The 824.5 Mb initial draft genome assembly was presented in pseudohaplotype format and consisted of 31,193 of scaffold sequences (≥ 1 Kb), of which 83.5 Mb (10.1%) represented unknown bases. Duplicated scaffolds (1,359 scaffolds) were removed using GenomeTools sequniq v.1.5.10 (Gremme et al. 2013), and only scaffolds with more than 10% of unique sequence were retained (29,812 scaffolds). Further, the redundancy of the genome assembly was reduced in two steps. First, CD-HIT v.4.7 package (Fu et al. 2012; Li and Godzik 2006) was applied to cluster all the scaffolds < 2 Mb. When two or more scaffolds showed ≥ 99% similarity, all but the longest scaffold were removed to generate a non-redundant set of < 2 Mb scaffolds. This resulted in removal of 3,568 potentially redundant scaffolds from the assembly. Second, to further reduce potential redundancy, the assembly including the non-redundant set of < 2 Mb scaffolds was self-aligned using LAST v.926 (Kiełbasa et al. 2011; identity ≥ 99%, coverage of query sequence ≥ 95%), resulting in exclusion of 540 additional scaffolds. In total, 31.1 Mb (3.9%) were removed from the initial assembly due to potential duplication or redundancy. The potentially redundant scaffolds varied in size from 1 Kb to 62.5 Kb and most of them (84.5%) did not exceed 10 Kb.
The final S. glanis genome assembly consisted of 25,703 scaffolds. The assembly was screened for vectors and contaminants using a Kraken v.1.0 (Wood and Salzberg 2014) customized database, which included standard Kraken viral, bacterial, archaeal, plasmid and human databases, additional genomes of Trypanosoma brucei (GCF_000210295.1, Jackson et al. 2010) and seven fish species (Cyprinus carpio GCF_000951615.1, Li J.-T., Chinese Academy of Fishery Science; Danio rerio GCF_000002035.6, Howe et al. 2013); Esox lucius GCF_000721915.3. Rondeau et al. 2014); Lates calcarifer GCF_001640805.1, Vij et al. 2016); Nothobranchius furzeri GCF_001465895.1, Senf et al. Leibniz Institute for Age Research – Fritz Lipmann; Oncorhynchus mykiss GCF_002163495.1 Lien et al. Norwegian University of Life Sciences; and Takifugu rubripes GCF_000180615.1, Kai et al. 2011). In total, 30 and 810 scaffolds were detected as potentially contaminated by unicellular organisms or human DNA, respectively. NCBI’s blastn v.2.9.0 (Boratyn et al. 2013) was further applied to align those scaffolds to viral, bacterial, trypanosoma or to human refseq gene sequences. As most of the significant hits did not cover more than 2% of a query sequence, all of the scaffolds were considered as non-contaminated and were thus retained for further analyses.

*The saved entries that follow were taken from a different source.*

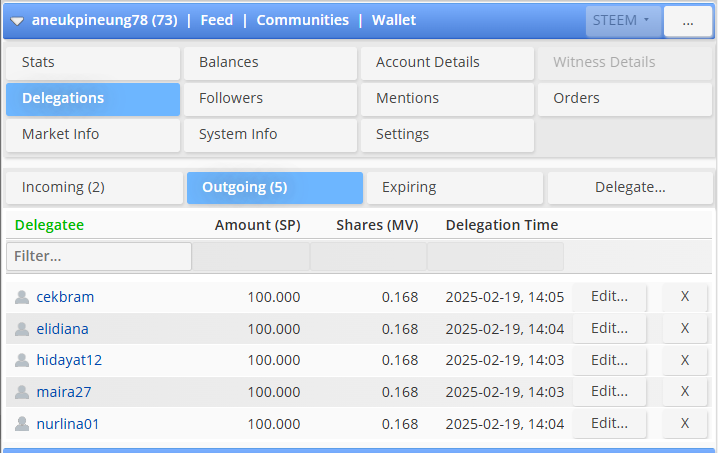Click the avatar icon beside elidiana
The width and height of the screenshot is (718, 453).
pos(22,329)
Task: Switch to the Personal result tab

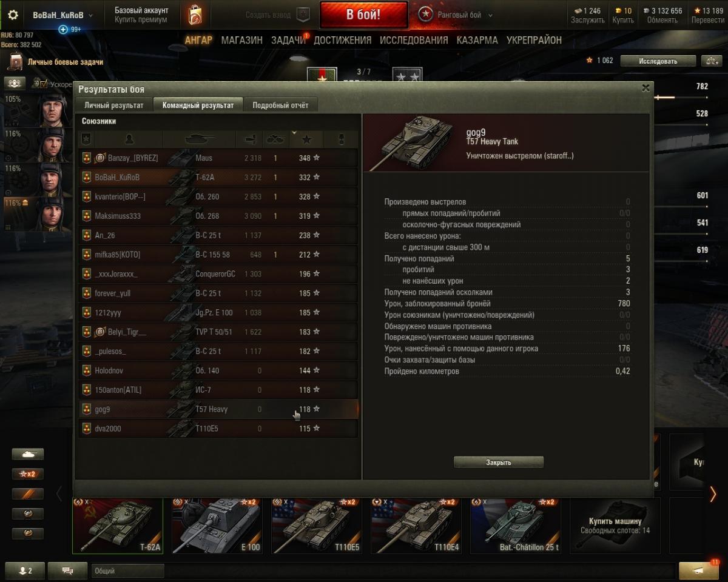Action: (x=114, y=105)
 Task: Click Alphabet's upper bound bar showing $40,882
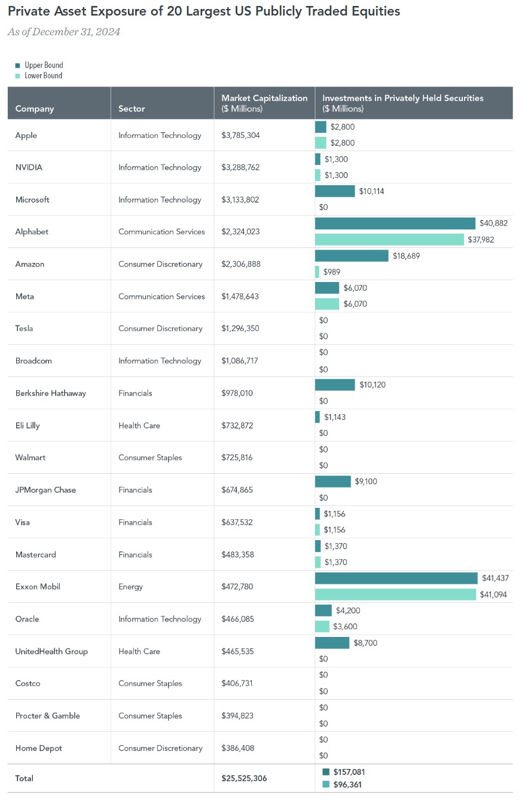click(395, 223)
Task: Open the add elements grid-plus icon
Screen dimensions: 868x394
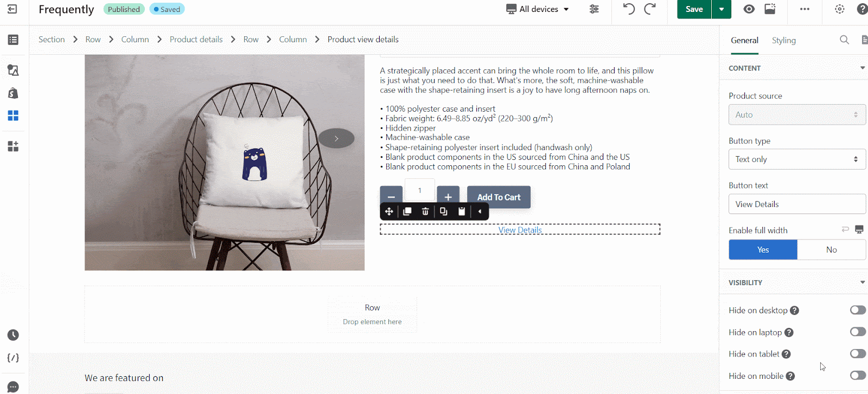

The quality metrics of the genome assembly were generated using QUAST v.4.5.4 (Gurevich et al. 2013). Genome assembly completeness was assessed with BUSCO v.3.0.2b (Simão et al. 2015) using a database of ray-finned fishes (Actinopterygii obd9) consisting of 4,584 orthologs from 20 fish species. Furthermore, to compare the scaffold-level genome assembly of S. glanis in this study with a reported chromosome-level genome assembly of I. punctatus (GCA_001660625.1, Liu et al. 2016), we performed a synteny analysis of these two genome assemblies using LAST v.926 (Kiełbasa et al. 2011), which only considered the reliably aligned regions longer than 1 Mb (e-value ≤ 1e-5). The results were visualized using Circos v.0.96-9 (Krzywinski et al. 2009).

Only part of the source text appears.